## Exercise details
Find the number of lines containing the string "gear" in the data. Answer with the number by itself.

>>>

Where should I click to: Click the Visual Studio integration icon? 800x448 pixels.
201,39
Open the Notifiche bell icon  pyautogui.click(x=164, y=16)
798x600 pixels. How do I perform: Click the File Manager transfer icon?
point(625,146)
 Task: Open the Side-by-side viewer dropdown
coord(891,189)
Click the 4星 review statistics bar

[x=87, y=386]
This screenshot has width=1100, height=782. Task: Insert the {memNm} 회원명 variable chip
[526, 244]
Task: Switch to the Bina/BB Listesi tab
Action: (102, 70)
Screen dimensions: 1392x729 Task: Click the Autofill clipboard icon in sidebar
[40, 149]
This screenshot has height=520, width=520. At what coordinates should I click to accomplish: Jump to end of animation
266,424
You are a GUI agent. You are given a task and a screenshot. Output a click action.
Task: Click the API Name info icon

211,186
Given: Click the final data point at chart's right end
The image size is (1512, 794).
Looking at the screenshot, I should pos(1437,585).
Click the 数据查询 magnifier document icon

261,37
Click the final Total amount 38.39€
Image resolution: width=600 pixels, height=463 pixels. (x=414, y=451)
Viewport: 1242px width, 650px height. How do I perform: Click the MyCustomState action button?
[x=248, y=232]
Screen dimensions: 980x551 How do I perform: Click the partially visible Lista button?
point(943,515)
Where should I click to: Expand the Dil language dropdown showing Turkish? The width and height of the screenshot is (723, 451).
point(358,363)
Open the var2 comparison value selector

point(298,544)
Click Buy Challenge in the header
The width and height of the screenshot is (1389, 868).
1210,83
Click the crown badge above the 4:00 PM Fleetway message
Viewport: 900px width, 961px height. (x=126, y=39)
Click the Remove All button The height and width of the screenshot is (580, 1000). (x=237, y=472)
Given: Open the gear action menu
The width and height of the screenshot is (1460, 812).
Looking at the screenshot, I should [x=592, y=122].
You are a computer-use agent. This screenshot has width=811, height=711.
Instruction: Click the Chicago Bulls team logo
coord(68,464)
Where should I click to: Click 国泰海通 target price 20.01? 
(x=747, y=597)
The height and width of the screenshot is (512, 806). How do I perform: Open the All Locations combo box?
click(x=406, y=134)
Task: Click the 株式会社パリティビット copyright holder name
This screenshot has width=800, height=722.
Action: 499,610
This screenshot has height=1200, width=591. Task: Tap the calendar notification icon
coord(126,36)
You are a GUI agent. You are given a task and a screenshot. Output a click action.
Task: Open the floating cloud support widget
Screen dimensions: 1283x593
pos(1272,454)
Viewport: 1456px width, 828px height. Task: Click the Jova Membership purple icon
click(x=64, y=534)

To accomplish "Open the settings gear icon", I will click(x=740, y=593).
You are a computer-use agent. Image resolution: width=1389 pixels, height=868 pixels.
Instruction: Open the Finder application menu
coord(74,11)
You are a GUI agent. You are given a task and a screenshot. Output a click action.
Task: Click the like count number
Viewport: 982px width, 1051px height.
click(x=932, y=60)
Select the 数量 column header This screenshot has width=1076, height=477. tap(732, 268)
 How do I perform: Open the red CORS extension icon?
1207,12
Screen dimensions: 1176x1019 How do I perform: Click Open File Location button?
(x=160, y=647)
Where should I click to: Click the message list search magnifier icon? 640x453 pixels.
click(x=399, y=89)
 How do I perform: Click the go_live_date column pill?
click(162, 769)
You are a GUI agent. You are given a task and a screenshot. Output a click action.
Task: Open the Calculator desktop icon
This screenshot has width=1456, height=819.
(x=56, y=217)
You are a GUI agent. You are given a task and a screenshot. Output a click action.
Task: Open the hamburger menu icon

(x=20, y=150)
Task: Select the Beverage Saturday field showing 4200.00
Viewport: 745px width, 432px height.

<<<

## Solution to the exercise
2